▸ Work order 1:
Answer the following from the text on Hamas and Fatah unity:
(a) In which city have the Hamas and Fatah unity meetings been held?
(b) To which hospital, and in which city, are the Isis fighters accompanied?
(c) How old was the victim of the latest tunnel collapse?
▸ Work order 2:
Retype the passage of the text on Hamas and Fatah unity between "Union based on" and "weapons and goods.", inclusive.

▸ Given text:

-- Opening Marker --

Union based on terror
Since last Sunday, Hamas and Fatah, with, as usual, Qatar as their sponsor – the state that always qualifies as the protector of all of the Arab world most extreme tendencies – have been seeking unity in meetings held in Doha.
This unity requires the agreement on financing, leadership and bureaucratic organisms, but although expressed in so many different ways, in the end bears the signs of terrorism and of anti-Israeli hatred.
The latest news is that Hamas is welcoming Isis terrorists in its headquarters in Gaza to offer them medical treatment in its hospitals. The world’s most wanted head choppers fighters are being introduced into the Strip in exchange for money, weapons and goods.
They come in from Sinai through the tunnels built by Hamas along its border, and are then accompanied to the Nasser hospital in the city of Khan Yunis. These news, based on Arab sources, were released by the Israeli General Yoav Mordechai, head of Coordination of Government Activities in the Territories.
The fact that Isis enjoys a safe heaven in Gaza, a land of Sunni Islam extremism, is only natural, and was already known. Even more natural is the fact that Hamas is happy to help the organization of cutthroats now that Egypt has stopped any form of friendly relations with Ismail Hanjieh and its acolytes.
Egypt has destroyed dozens of tunnels that lead from Gaza into its territory in Sinai, by flooding them or blowing them up. The Arab portal Elaph has even affirmed that Egypt uses Israeli drone photographs to identify and demolish the tunnels.
The underground galleries, veritable backlines of Hamas terror, often used as casemates and refuges as well, are the pearl of Hamas strategy, its way of stocking up on goods, money and weapons and of bringing terrorist attacks to Israel.
Their construction progresses every day. Lately, the last one occurring last Monday, a series of collapses has killed the young Palestinians digging and fortifying the tunnels.
The latest one was 27 years old. Hamas has celebrated the tunnel victims as heroes and martyrs. In addition to the words, these events indicate a feverish activity as well as strategic and economic difficulties that have been hounding Hamas for quite some time now and are now leading it to seek a new alliance with Fatah. In Israel, the Chief of Staff General Eizenkoth as declared that the Israeli army is acquiring new means for identifying and attacking the tunnels, and has reacted only saying “God knows” to the hypothesis that the fallen tunnels were destroyed by the Israeli Army.

-- Closing Marker --

▸ Data provided:
-- Opening Marker --

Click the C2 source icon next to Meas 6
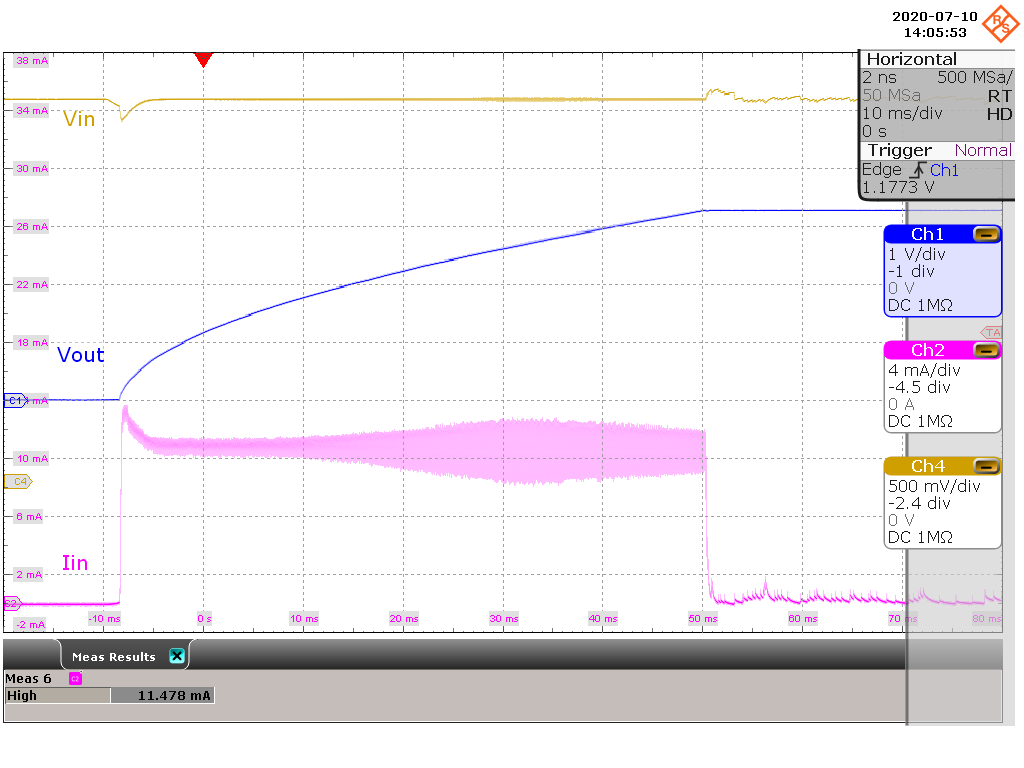The image size is (1024, 768). pos(75,678)
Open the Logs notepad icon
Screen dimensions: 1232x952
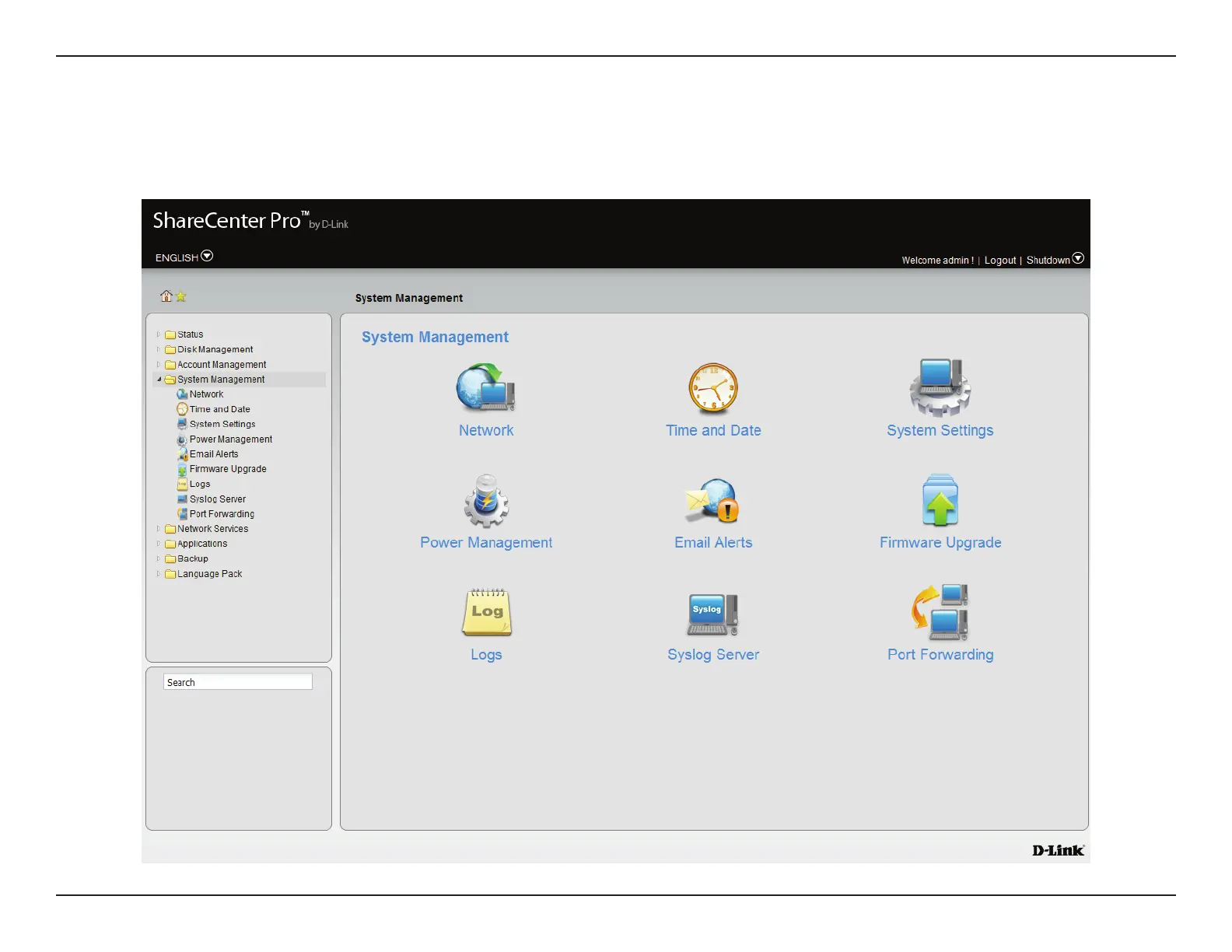click(486, 612)
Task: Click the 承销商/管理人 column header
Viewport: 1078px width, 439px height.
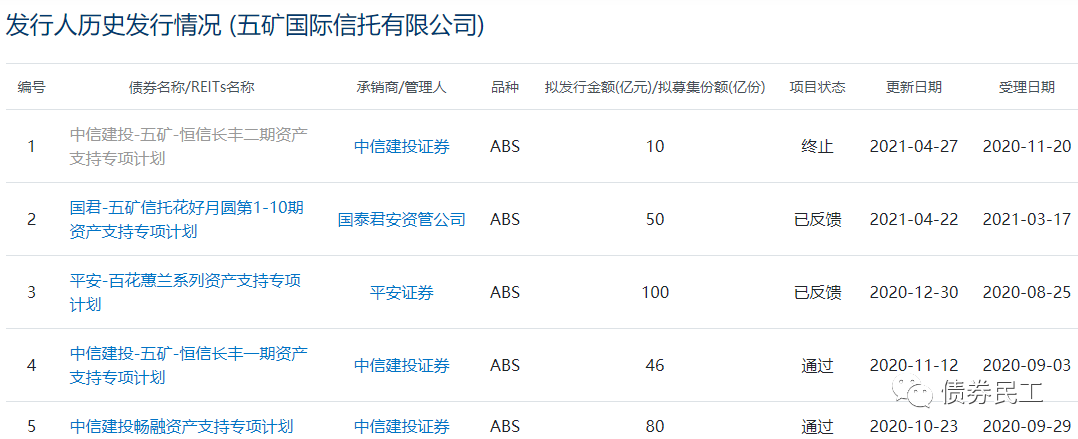Action: click(x=401, y=87)
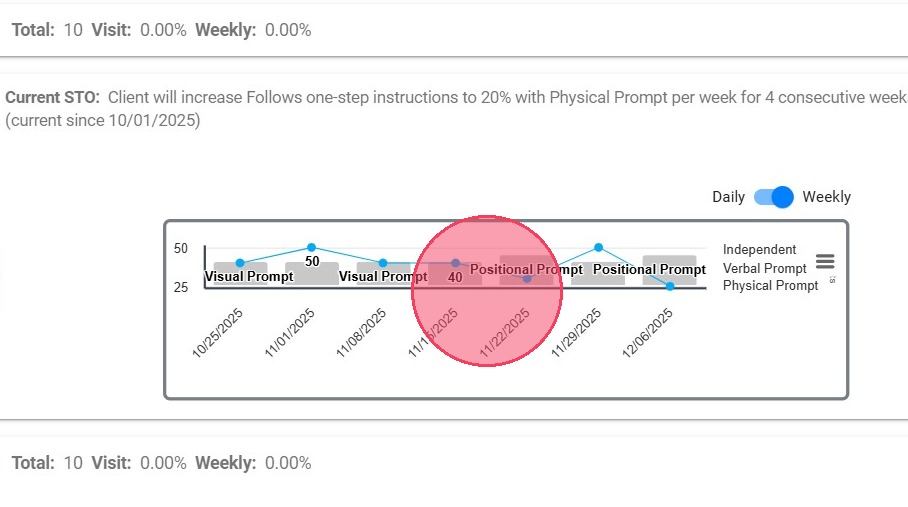The width and height of the screenshot is (908, 507).
Task: Click the top Weekly percentage summary
Action: point(253,30)
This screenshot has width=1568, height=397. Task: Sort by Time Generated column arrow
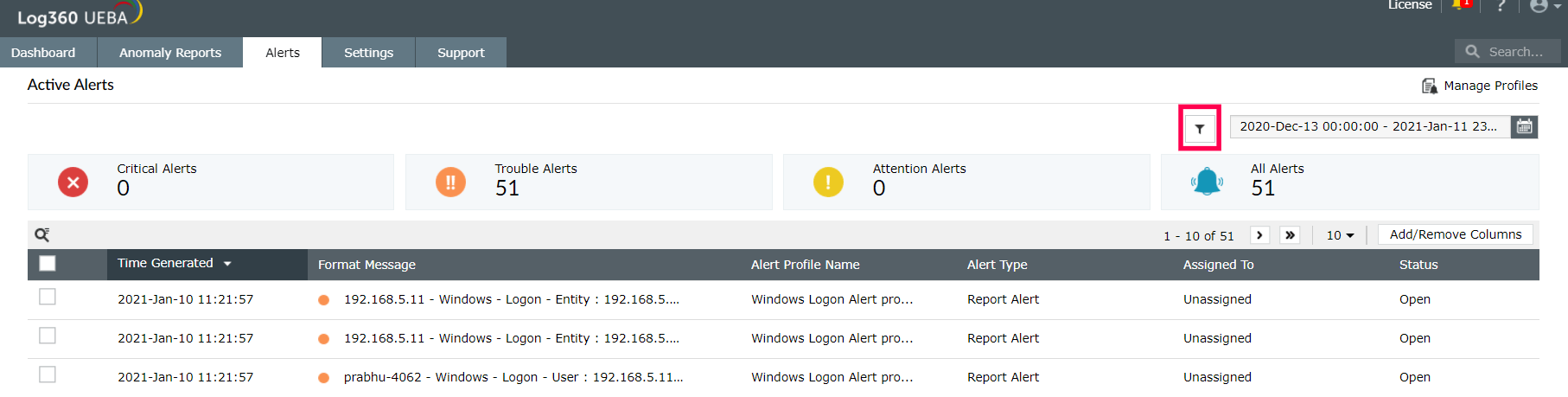point(227,264)
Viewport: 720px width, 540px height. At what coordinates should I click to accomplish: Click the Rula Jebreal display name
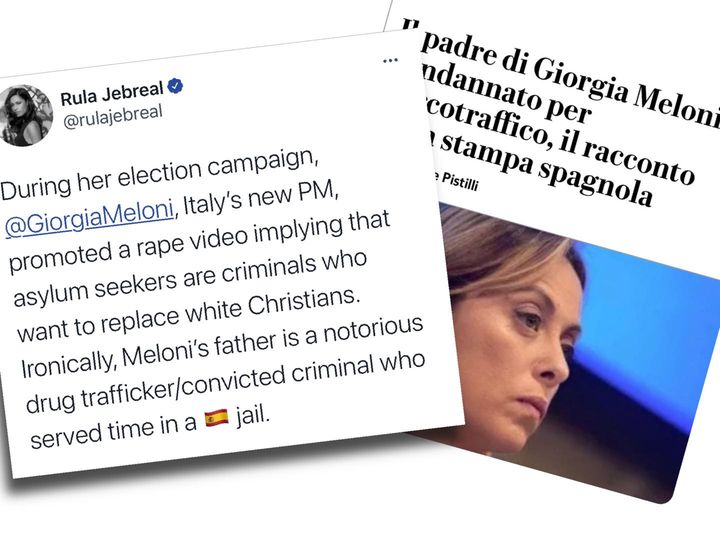(112, 93)
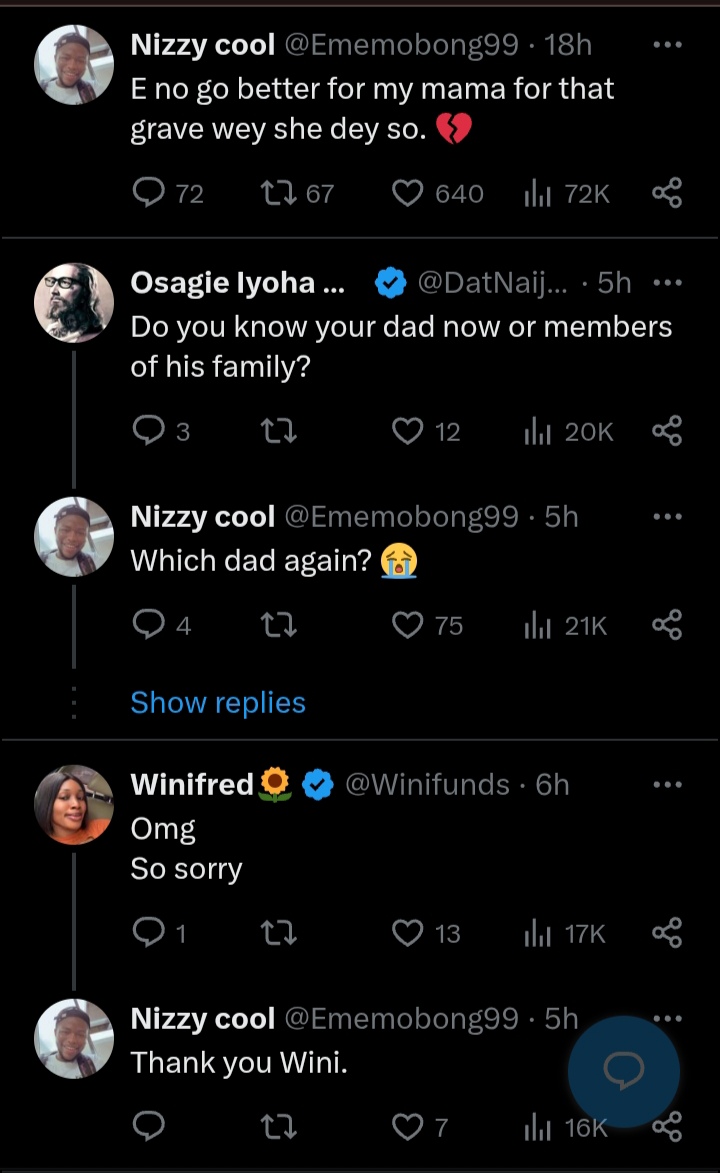Open the @Winifunds profile handle
The image size is (720, 1173).
pyautogui.click(x=427, y=785)
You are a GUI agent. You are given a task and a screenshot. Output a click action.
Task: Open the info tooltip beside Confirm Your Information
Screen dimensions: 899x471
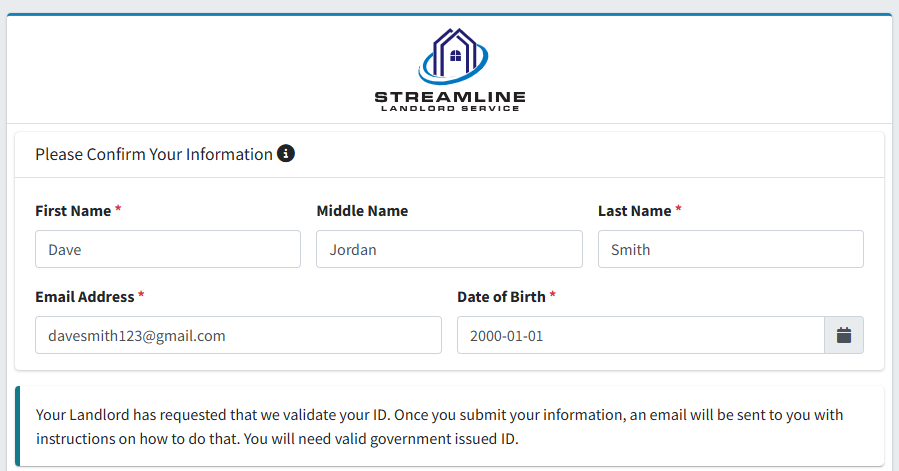tap(286, 153)
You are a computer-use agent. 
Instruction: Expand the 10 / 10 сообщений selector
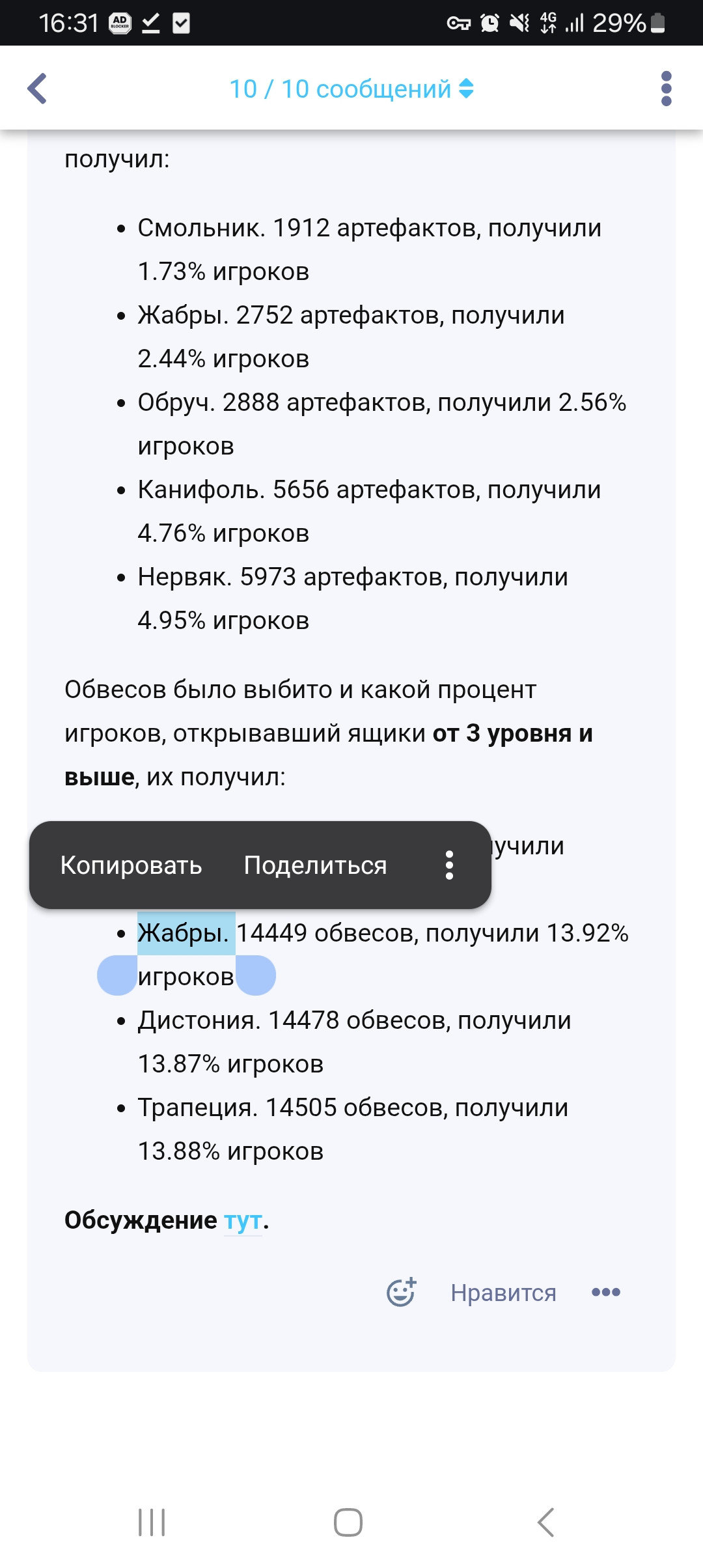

-- Closing Marker --

▸ Answer area 1:
(a) Doha.
(b) The Nasser hospital, in the city of Khan Yunis.
(c) 27 years old.

▸ Answer area 2:
Union based on terror
Since last Sunday, Hamas and Fatah, with, as usual, Qatar as their sponsor – the state that always qualifies as the protector of all of the Arab world most extreme tendencies – have been seeking unity in meetings held in Doha.
This unity requires the agreement on financing, leadership and bureaucratic organisms, but although expressed in so many different ways, in the end bears the signs of terrorism and of anti-Israeli hatred.
The latest news is that Hamas is welcoming Isis terrorists in its headquarters in Gaza to offer them medical treatment in its hospitals. The world’s most wanted head choppers fighters are being introduced into the Strip in exchange for money, weapons and goods.